PearlDamour creates interdisciplinary, often site-specific works which range from the intimate to large scale. These include How to Build a Forest, an 8-hour performance in which PearlDamour builds a majestic, fabricated forest by hand, and Lost in the Meadow, a performance made for the 40-acre Meadow in Longwood Botanical Gardens, created with set designer Mimi Lien.
Lisa’s play Detroit was a finalist for both the Pulitzer Prize for Drama and the Susan Smith Blackburn Prize and won the Obie Award for Best New American Play. She is a past recipient of the Alpert Award for the Arts, the Steinberg Playwright Award, and is a 2013 Doris Duke Artist. Lisa is an alumna of playwright residencies at New Dramatists and the Playwrights’ Center.
- Studying playwriting with Lisa was transformative. Her eye is nurturing and incisive. She helped me find the rhythm of my writing and also the larger musical structures at work in any given play. Lisa is unbelievably attuned to the frequency of a play -- emotionally, structurally, visually. I regularly think about things Lisa said in class eight years ago while I write. She exposed me to an array of plays and traditions and pushed me to be more bold, more specific, and more humane. -Max P.
- Lisa is a wonderful mentor. She's attentive, thoughtful, and very thorough in her feedback. She has helped me hone my craft and, more importantly, helped me believe in myself and my voice as an artist and writer. I don't think there's more you could ask for in a teacher. -Julia I.

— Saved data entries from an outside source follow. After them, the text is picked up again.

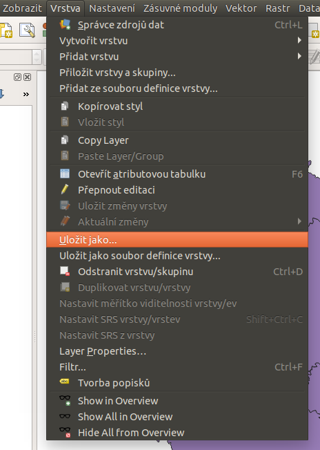This screenshot has width=320, height=450.
Task: Remove layer with Odstranit vrstvu/skupinu
Action: point(177,272)
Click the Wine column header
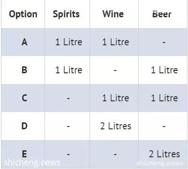The height and width of the screenshot is (169, 188). [113, 14]
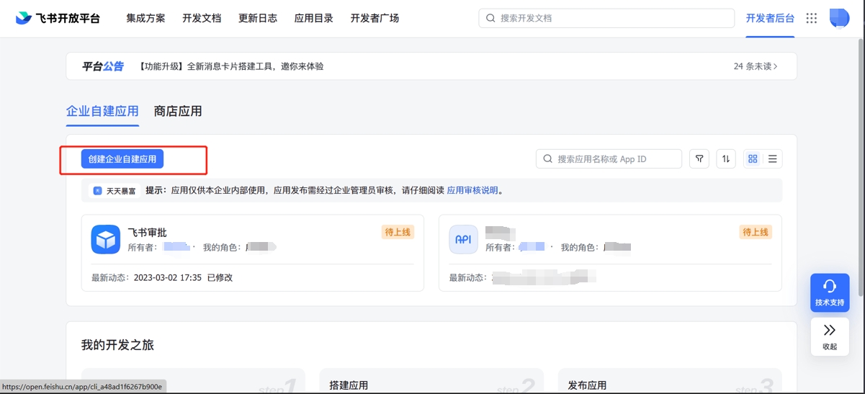Open the 开发文档 menu

pos(202,18)
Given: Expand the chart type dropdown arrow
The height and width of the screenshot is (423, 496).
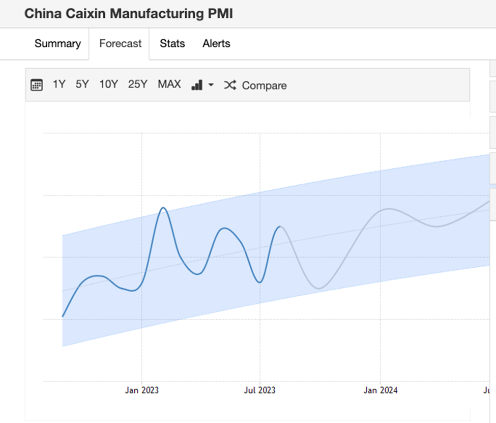Looking at the screenshot, I should pos(211,85).
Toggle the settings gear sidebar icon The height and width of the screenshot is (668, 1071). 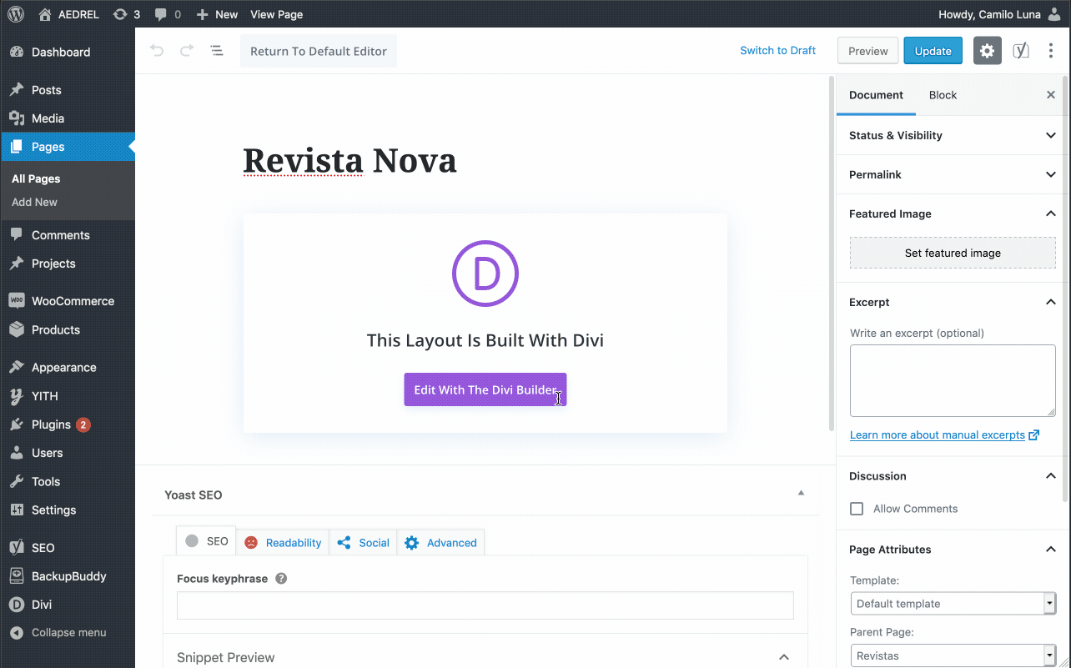coord(987,51)
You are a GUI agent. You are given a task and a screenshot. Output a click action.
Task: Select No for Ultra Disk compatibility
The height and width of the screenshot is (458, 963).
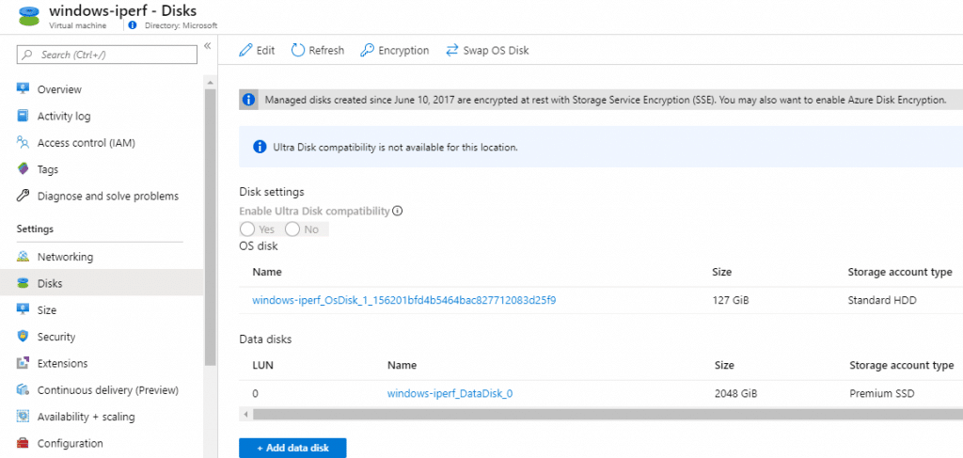[x=292, y=229]
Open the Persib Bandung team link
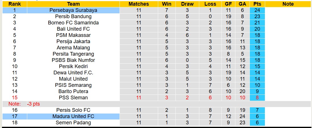This screenshot has height=128, width=312. pos(73,16)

- My thesis play was based on my family and I felt utterly lost more than once while writing it. Time and again, Lisa offered nuanced suggestions for how to honor a true story and attend to the writing of the play. I have never had a writing teacher who I felt believed in me as much as Lisa has. And by “believed,” I mean she offered meticulous notes, gave creative feedback, posed exciting new questions, and shared personal advice. She took me seriously and my writing life feels possible in great part because of this relationship.--Kyla S.